- [Prompt 1] List every troop figure the Afghanistan surge article gives as a possible size for the surge.
- [Prompt 2] Continue the Afghanistan surge article from the point where it stops.

Winning militarily in Afghanistan
Source is here.
Information Director, Crisis Consulting
A courageous gamble if accompanied by investment in infrastructure
The debate on the advisability of the surge. Given the current conditions on the ground -a state of fragile equilibrium between critical and irreparable- is a surge the most effective means to prevent the Taliban from returning to Kabul? In the United States, the opinion is far from unanimous. Conservatives and democrats, bureaucrats and military men, public opinion and the media and the President and Vice President provide as many thoughts and utterances on this questions as is possible to devise. NATO countries are completely flummoxed. Last, the Afghans themselves are much divided on the surge; they think they have more to fear the surge than any gain it might bring.
Is a surge needed? Of course a surge is needed! But what kind of surge? Once the next Afghan leader is elected, what shape will President Obama give to the surge? 10,000, 20,000, 40,000 troops? More? Should we have the same expectations whether the troop numbers are high or low? Should we ascribe it the same chances for success and the same attributes?
The surge as a tool for stabilizing theater of operations. If the surge sees the light of day, don’t expect it to move mountains or work miracles, win the war and deliver the peace, or bring about an immediate religious concordat and national unity. Whatever the configuration, this commitment can only –and given current circumstances, this would be quite a bit- stabilize the military situation and place the conflict in a welcome state of stasis, a situation that far from ideal but much preferable to abandonment and defeat.
The surge has it limits: an impossible model to replicate. It would be unrealistic and dangerous to regard the previous “victorious” surge as a panacea to all the political-ethnic-military crises roiling the globe or even as a solution to the ills of Afghanistan. Per force the outcome of the surge in Iraq cannot be duplicated in the Afghanistan quagmire. There is too much dissimilarity between Baghdad and Kabul. The Iraqi militias have little to do with the Taliban obscurantists, just to cite one aspect.

- [Source material]
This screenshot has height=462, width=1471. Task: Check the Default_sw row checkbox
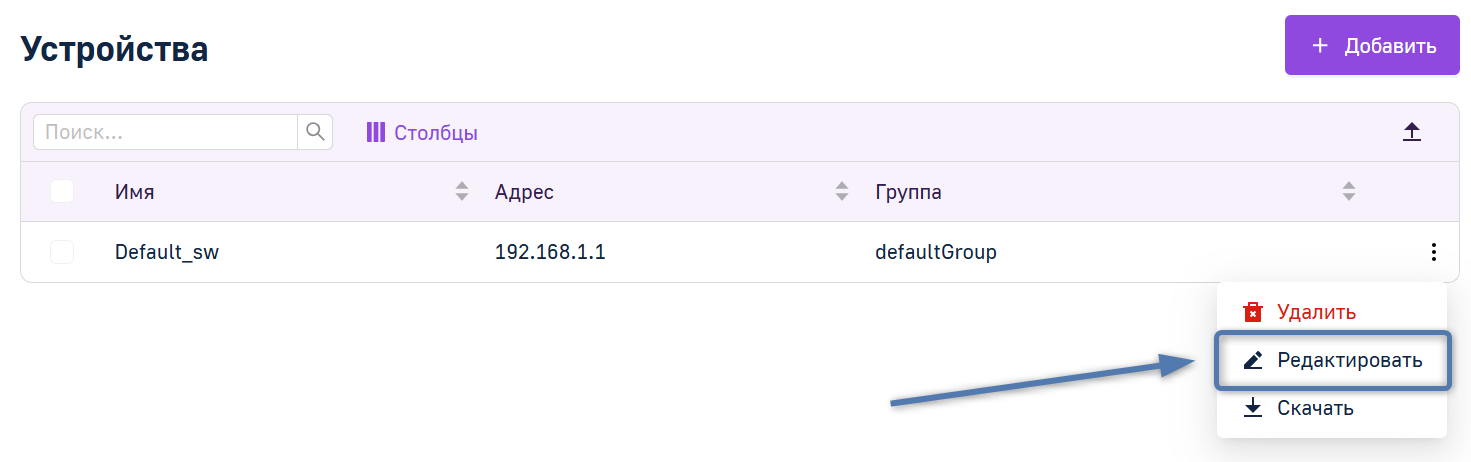pyautogui.click(x=62, y=252)
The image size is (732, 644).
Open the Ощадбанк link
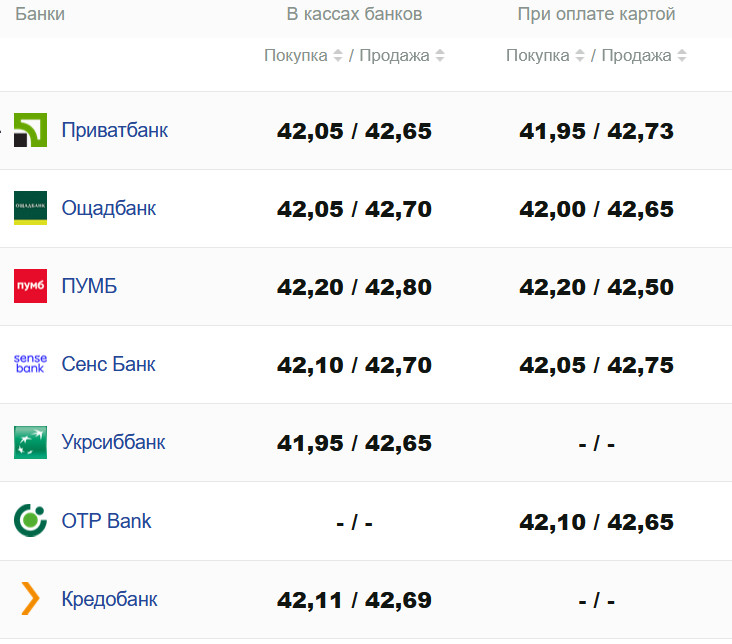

- [Exercise response 1] 10,000; 20,000; 40,000

- [Exercise response 2]
A short-term surge and a long-term effort. Last, the advisability of the surge, despite its limits, merits support but not with an immediate perspective. This deployment of troops as a last attempt before throwing in the towel can avoid an unacceptable slide into defeat and chaos that would result in Afghanistan and beyond. But rather than a desperate and futile plunge of a sword into water, such a courageous gamble must be accompanied by a copious, long-term effort. Investment in infrastructures and human capital (education healthcare, jobs and training) and pressure on meddlesome capitals (Islamabad, Tehran), just for starters. To have the slightest chance for success, the rationale cannot be framed in terms of years. Decades will be required It's up to our leaders to make a tricky political and electoral gamble, starting with President Obama.
French Army Colonel and Ethnologist
The question of additional troops obscures real issue
The question of additional troops for the Afghan theater of operations is indicative of the degree to which Westerns politicians and military men are unable or unwilling to acknowledge the character and the scale of the insurgency, which is what General McChrystal, ISAF Commander, admits in a report made public only recently. It’s a strange kind of blindness and it includes the French. Since 2006, voices in the civilian and military sphere have been pointing out the increasing power of the guerrillas, who have appropriated the banner of Pashtun nationalism and exploited popular resentment of the occupiers and the Kabul government. The insurgency is underpinned by several factors: political, cultural, social and economic, especially when you consider that the drug trade, which has spread like wildfire across what's left of small farming ravaged by forty years of war.
The Taliban movement has merged with a peasant resistance movement mobilized by feudal lords via traditional social and political relationships. These warlords, who maintain shifting alliances as they chase after lucre, have only exploited the security and political vacuum.
The strategy and scale of the insurgency have changed. Because of this the question of additional troops obscures the real issue. The political goals, as well as the ways and means of the continuing Western presence, must be questioned. Whatever the ends, the maintenance and reinforcement of this presence entails the rollout of colonialism -a revamped version of The White Man’s Burden operating under the banner of the UN. If the goal is to rebuild the Afghan State, you can either paste from Louis Hubert Gonzalve Lyautey [Colonial Resident General of Morocco] or Joseph Simon Gallieni [Colonial Governor of Madagascar] or turn to pop psychology (winning hearts and minds). Rebuilding the Afghan State has three preconditions nested like a Russian doll and raises three issues. The first is the legitimacy of the central Afghan government.
But how can you build this legitimacy when the “Karzai System” itself is a problem and is feeding the rebellion? How do you confirm this legitimacy without alternatives for the economy, which relies on poppy growing and undermines the state as it promotes the autonomy of local potentates?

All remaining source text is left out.